Extract provided ▸

# Ideal Boat for Fly Fishing this area



## Destin Fellow (Jan 13, 2013)

I had a 15' tiller flats skiff that served me well but am curious what everyone thinks is the most versatile boat for fishing the area - especially Choctawhatchee Bay. Whenever the wind was blowing at all, I couldn't go out in the skiff. I've also used a gheenoe which was great in the same protected waters but had real limitations.

In particular, it would be nice to have something to fish around the pass when it was calm.

Would a Redfisher 16' or 17' Master Angler open up a lot more water for me w/o keeping me entirely off the flats?


----------



## timeflies (Oct 3, 2007)

Requests ▸
**a)** Answer these questions using the fly fishing boat thread:
(i) How long was the tiller flats skiff the first poster owned?
(ii) Which bay does the first poster especially want to fish?
(iii) What date appears beside the name Destin Fellow?
**b)** List every boat or boat model named in the fly fishing boat thread.
**c)** Continue the fly fishing boat thread from the point where the text stops.
The data that comes next has nothing to do with this work.

Information supplied ▸
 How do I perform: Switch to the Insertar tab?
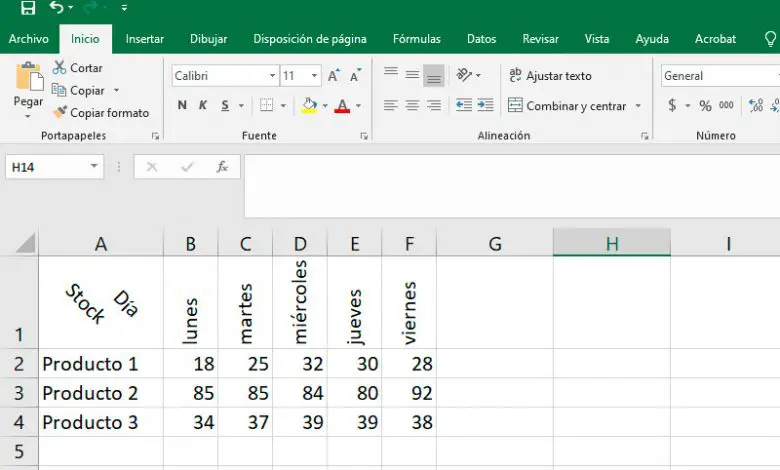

The results ▸
**a)**
(i) 15 feet
(ii) Choctawhatchee Bay
(iii) Jan 13, 2013

**b)**
15' tiller flats skiff
gheenoe
Redfisher 16'
17' Master Angler

**c)**
I have been seeing some good deals on pathfinders lately. I would rather a pathy or blazer bay over a hewes or maverick. Reason? No matter where you want to fish, you have to run across the bay to get to it here. So the bay could chop regardless of wind direction. The hewes and mav's will float skinnier, but around here why do I need to float in 4 inches? I dont. Also, dont overlook scout. Ran one for years (buddy's boat) and was very versatile. From the sound to some nearshore wrecks during snapper season, no problems. Always a comfortable ride.


----------



## Chris V (Oct 18, 2007)

I have a 2400V Pathfinder and can't imagine a better fly fishing platform for this area. The 24 may seem big for some though. I'd look for a 1900V. Someone had a great deal on one here not too long ago. Blazer Bay, Blue Wave and Ranger make some good options as well


----------



## Destin Fellow (Jan 13, 2013)

Thanks for the quick responses. For me personally, I'll probably buy something 8-10 years old.


----------



## ppping (Mar 16, 2008)

I have a 18 Hewes Redfisher that has been great for me, although I can see the benefit of 24 Pathy. Draft does is never really an issue here so the bigger flats/bay boat you can afford the better.


----------



## Tobiwan (Apr 27, 2012)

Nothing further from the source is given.